__PROVIDED TEXT__
* * * * * * * * *
Scorecard — stated assumption + derived numbers

Stated assumption: average 6 onboardings per month (midpoint of the 4–8 observed range). All annual figures below derive from this number. Change the assumption, re-derive.

  • Volume: 6 onboardings/month → 72/year
  • Time per unit: 4.5h clock time (of which ~1h is Gil's senior capacity)
  • Annual direct hours consumed: 72 × 4.5h = 324h/yr
  • Annual senior hours consumed: 72 × 1h = 72h/yr
  • Senior-time share: 72 ÷ 324 = 22% of the workflow's total touched time
  • Error / rework rate: ~15% (contract terms misread, kickoff missed, packet stale)
  • Hop count: 10
  • Artifact / Hybrid / Real split: 8 / 2 / 0
  • Waste ratio: 0.9 (shorthand ≈ 1.0)
  • Tool count: 6
  • SSOT gap count: 3 (CRM, drive, PM tool each claim authority for client state)
  • Logic status: tacit (lives in Gil's head)
  • Data availability: 100% (every field already exists somewhere)
  • Integration difficulty: low–medium (all major SaaS, all with APIs)
  • Trust / customer-risk: medium (client-facing; first impression)
* * * * * * * * *
Why does the scorecard assume an average of 6 onboardings per month?

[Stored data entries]
* * * * * * * * *
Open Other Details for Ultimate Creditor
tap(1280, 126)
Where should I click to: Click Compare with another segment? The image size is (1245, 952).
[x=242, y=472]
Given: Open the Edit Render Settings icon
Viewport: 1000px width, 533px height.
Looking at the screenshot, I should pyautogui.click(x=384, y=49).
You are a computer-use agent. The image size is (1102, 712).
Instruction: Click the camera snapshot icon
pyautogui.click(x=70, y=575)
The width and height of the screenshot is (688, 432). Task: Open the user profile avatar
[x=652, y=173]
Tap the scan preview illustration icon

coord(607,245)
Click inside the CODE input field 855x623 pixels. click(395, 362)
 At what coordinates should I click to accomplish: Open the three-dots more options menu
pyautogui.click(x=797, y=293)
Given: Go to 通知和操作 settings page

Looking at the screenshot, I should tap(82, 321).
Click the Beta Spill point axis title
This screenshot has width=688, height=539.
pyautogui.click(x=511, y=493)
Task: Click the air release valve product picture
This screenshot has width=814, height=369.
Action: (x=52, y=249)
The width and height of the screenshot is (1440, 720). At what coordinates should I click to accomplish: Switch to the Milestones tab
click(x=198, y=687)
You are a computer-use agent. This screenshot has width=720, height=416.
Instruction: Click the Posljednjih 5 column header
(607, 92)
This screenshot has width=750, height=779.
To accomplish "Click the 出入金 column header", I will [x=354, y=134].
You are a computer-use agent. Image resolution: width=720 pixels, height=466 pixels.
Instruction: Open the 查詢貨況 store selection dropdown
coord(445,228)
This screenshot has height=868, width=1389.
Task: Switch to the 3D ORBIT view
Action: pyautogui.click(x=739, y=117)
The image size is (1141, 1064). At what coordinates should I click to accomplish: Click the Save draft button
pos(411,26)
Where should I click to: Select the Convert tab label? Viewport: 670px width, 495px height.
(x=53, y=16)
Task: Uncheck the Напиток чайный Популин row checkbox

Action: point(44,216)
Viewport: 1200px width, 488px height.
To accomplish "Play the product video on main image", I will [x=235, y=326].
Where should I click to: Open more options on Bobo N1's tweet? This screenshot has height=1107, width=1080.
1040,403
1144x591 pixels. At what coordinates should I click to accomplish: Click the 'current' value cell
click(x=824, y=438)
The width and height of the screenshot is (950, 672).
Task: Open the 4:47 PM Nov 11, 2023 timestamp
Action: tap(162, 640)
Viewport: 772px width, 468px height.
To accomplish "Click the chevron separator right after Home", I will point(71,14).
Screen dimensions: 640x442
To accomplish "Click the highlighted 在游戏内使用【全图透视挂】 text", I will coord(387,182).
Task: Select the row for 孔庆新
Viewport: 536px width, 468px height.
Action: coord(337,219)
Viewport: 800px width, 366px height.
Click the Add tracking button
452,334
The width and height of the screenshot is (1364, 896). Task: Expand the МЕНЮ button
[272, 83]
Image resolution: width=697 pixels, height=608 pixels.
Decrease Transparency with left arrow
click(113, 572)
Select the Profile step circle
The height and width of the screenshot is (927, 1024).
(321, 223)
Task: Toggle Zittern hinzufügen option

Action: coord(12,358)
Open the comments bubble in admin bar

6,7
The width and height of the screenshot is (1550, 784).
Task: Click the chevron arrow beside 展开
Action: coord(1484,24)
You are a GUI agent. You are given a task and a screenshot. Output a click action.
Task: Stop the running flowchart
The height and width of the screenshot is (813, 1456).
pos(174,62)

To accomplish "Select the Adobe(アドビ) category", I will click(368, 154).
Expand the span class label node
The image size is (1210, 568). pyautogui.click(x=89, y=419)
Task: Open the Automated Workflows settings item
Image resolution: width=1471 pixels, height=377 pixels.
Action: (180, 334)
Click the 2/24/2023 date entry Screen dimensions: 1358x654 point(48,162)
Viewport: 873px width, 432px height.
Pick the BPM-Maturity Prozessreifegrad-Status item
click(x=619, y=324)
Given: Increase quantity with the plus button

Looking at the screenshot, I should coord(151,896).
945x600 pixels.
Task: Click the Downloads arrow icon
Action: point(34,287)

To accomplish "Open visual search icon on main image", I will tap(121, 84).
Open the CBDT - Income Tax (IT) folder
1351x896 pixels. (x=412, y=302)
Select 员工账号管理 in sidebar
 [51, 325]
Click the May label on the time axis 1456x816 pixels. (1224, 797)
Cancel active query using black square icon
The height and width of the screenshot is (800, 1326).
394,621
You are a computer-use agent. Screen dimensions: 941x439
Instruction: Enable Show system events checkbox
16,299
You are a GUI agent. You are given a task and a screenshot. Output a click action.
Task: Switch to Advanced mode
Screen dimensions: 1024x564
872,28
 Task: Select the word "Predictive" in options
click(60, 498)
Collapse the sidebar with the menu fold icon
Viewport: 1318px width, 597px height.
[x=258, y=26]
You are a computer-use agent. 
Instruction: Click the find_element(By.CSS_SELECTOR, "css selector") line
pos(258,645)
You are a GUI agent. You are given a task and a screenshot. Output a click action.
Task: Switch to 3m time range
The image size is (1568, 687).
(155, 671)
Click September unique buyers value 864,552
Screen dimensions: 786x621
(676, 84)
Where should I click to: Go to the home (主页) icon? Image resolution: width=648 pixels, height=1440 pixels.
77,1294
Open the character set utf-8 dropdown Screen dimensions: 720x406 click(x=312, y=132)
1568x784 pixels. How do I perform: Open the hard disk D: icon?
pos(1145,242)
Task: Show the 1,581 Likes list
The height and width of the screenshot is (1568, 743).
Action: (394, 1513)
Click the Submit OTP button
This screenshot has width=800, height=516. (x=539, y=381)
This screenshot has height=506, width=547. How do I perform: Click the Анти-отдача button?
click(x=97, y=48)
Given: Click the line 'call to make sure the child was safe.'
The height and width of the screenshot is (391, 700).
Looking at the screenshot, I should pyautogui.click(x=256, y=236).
* * * * * * * * *
__TASK SOLUTION__
The scorecard uses 6 because it is the midpoint of the observed range of 4 to 8 onboardings per month.